** WHAT YOU HAVE TO DO **
Please reproduce exactly, and only, the line containing "Image resolution: width=1124" and every line after it to the end of the records below, leaving out all pictures.

┌──

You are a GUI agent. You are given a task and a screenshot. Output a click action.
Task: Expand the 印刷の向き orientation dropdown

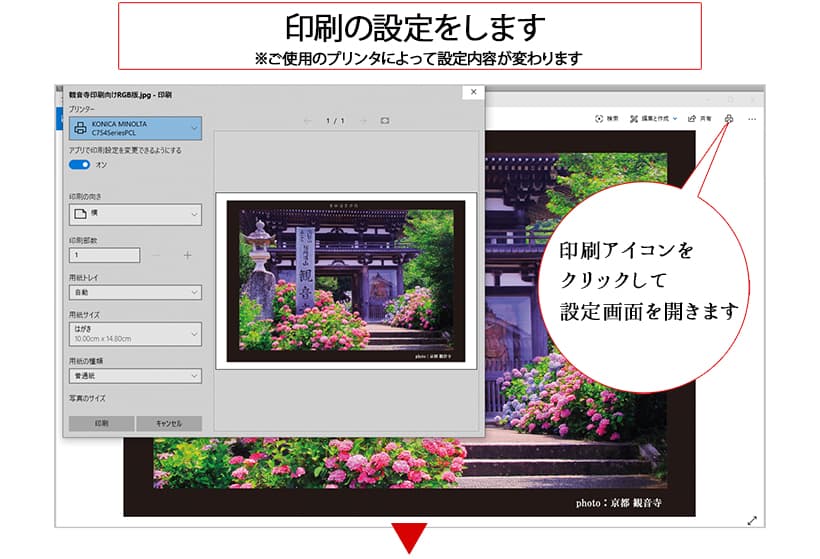coord(134,214)
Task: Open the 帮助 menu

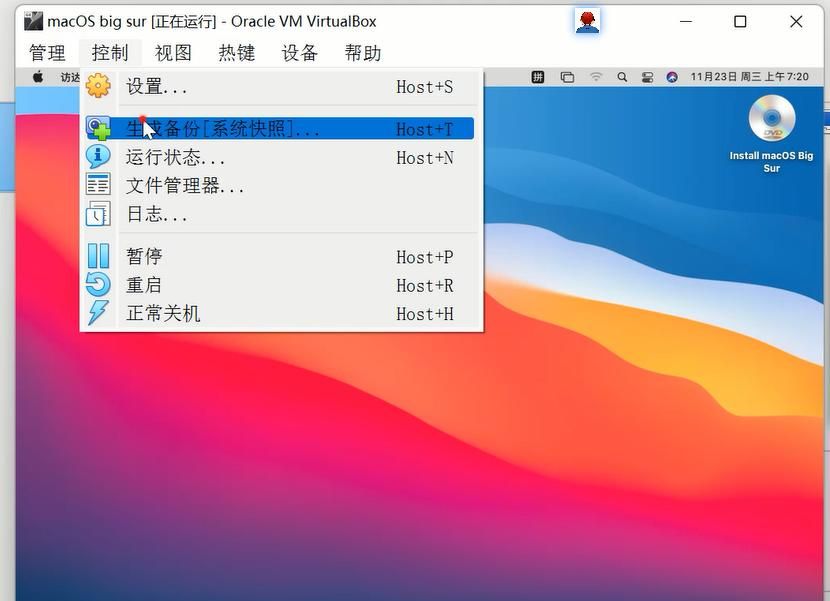Action: (x=362, y=53)
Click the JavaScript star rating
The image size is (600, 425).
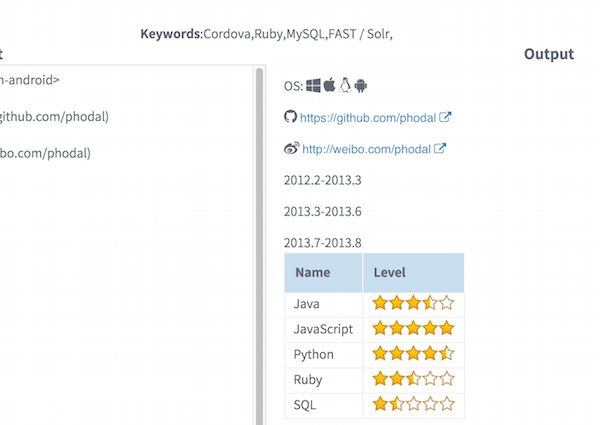click(413, 328)
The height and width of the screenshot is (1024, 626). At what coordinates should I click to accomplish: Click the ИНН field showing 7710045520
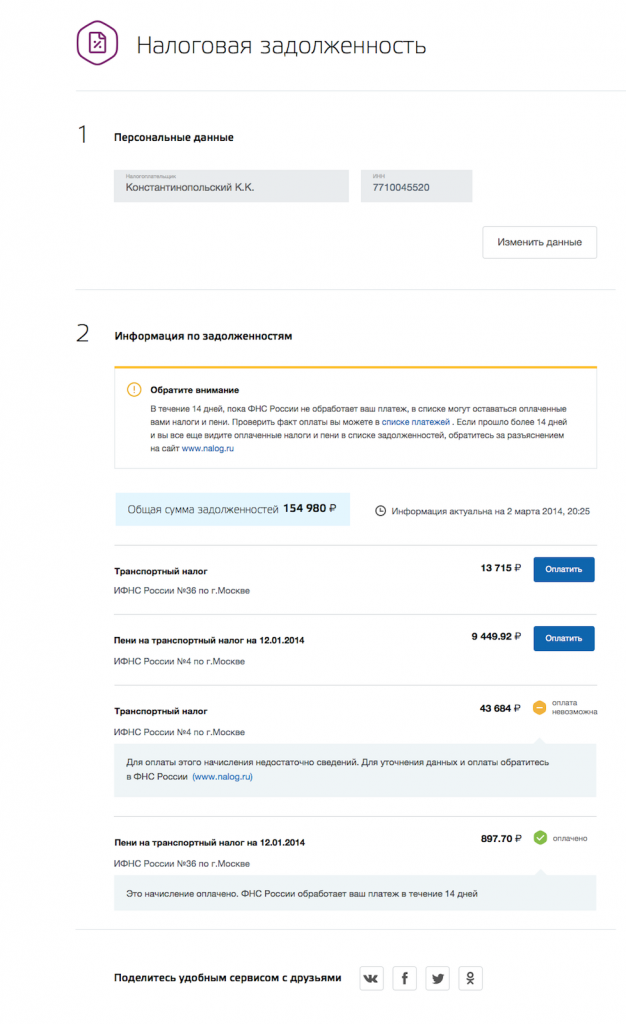(x=416, y=186)
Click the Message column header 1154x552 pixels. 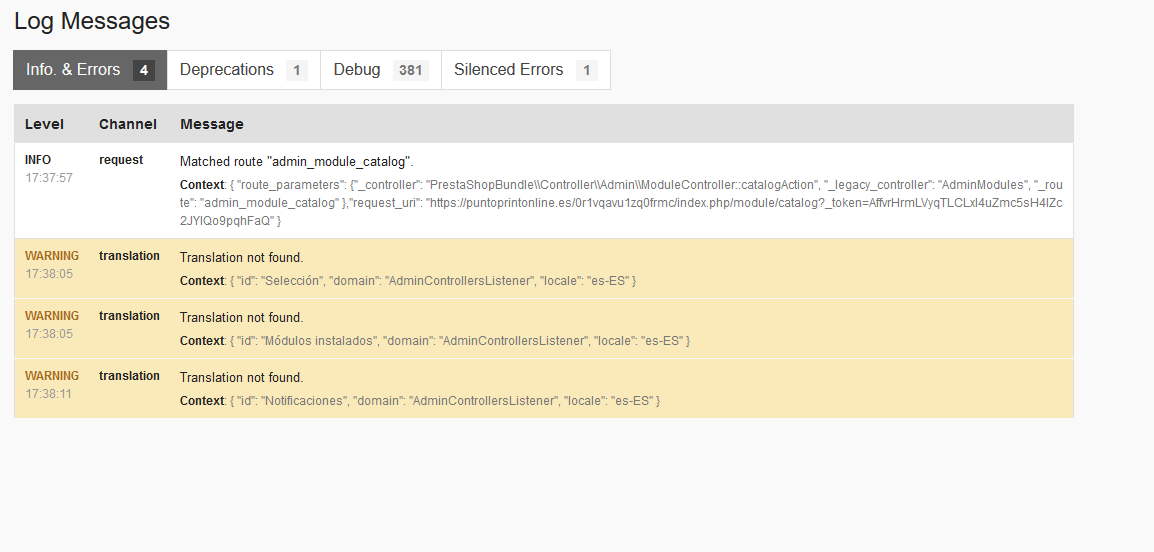[212, 124]
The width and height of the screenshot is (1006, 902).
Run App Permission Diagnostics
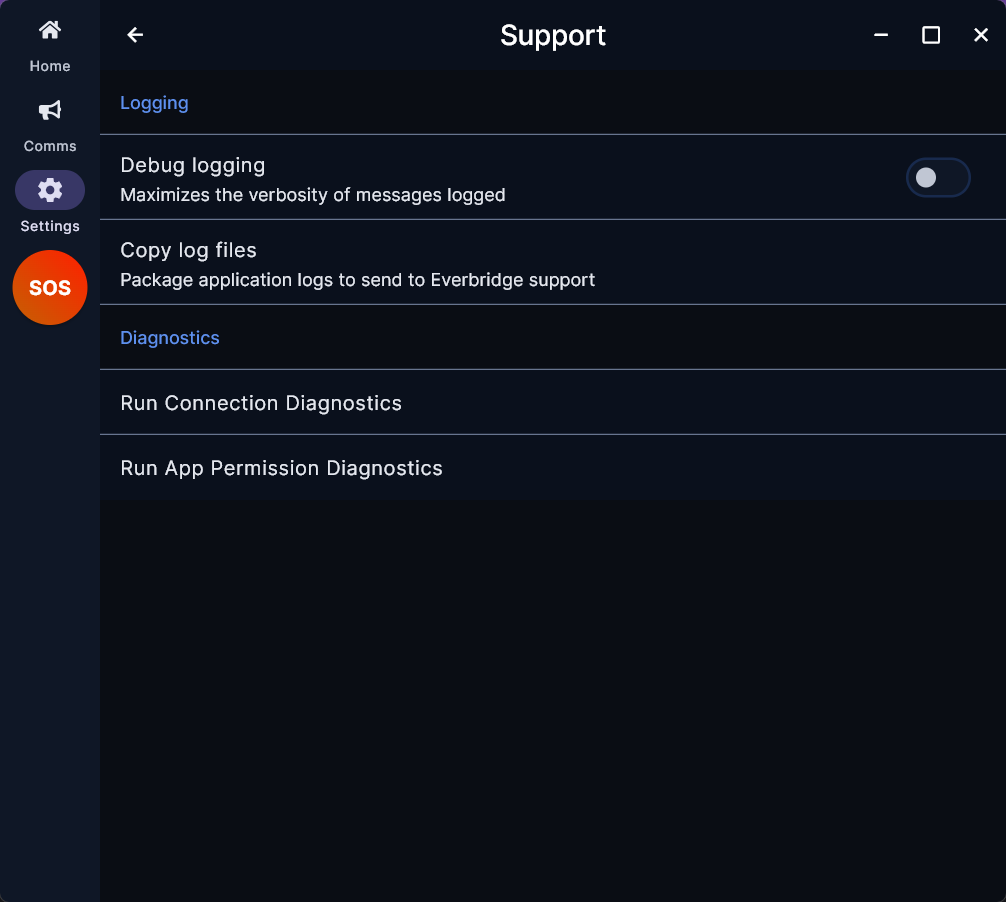pos(552,468)

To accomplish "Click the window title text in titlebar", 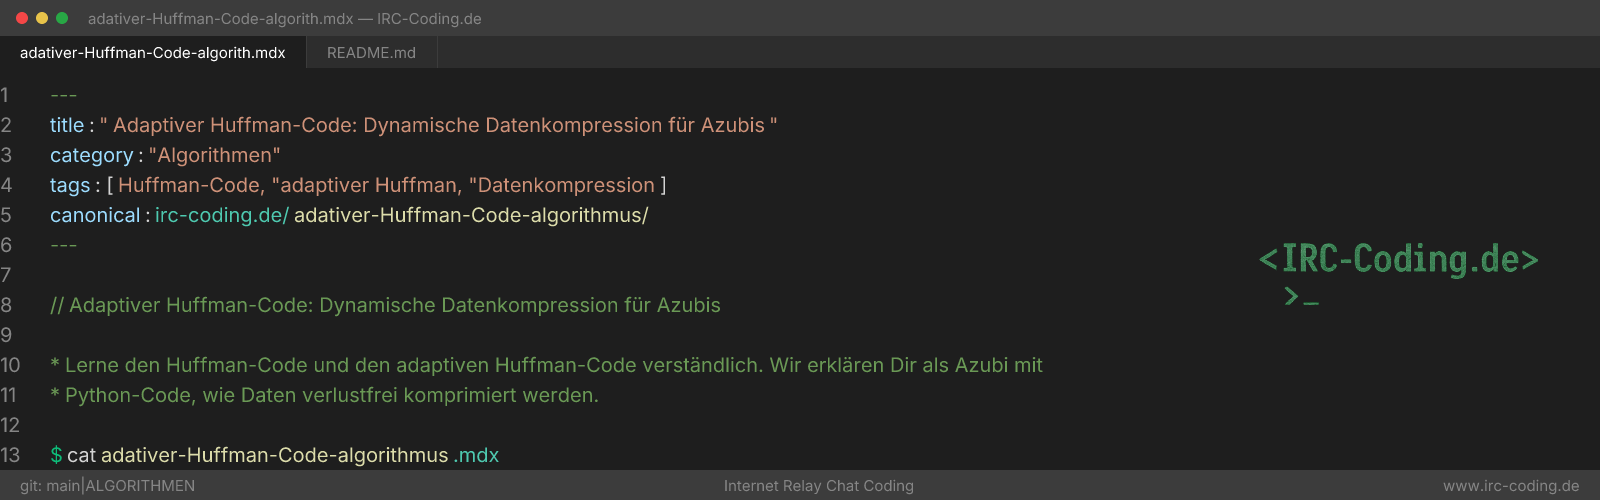I will click(x=285, y=18).
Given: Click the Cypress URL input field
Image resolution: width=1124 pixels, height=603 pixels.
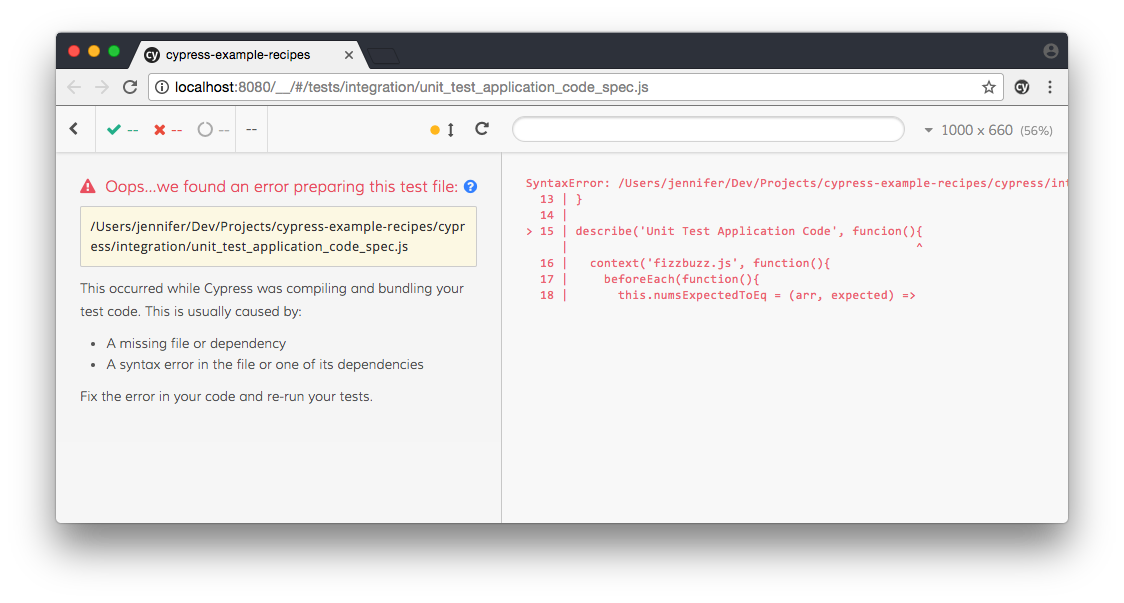Looking at the screenshot, I should [x=708, y=130].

└──

** EXPECTED OUTPUT **
Image resolution: width=1124 pixels, height=603 pixels.
Looking at the screenshot, I should [x=708, y=130].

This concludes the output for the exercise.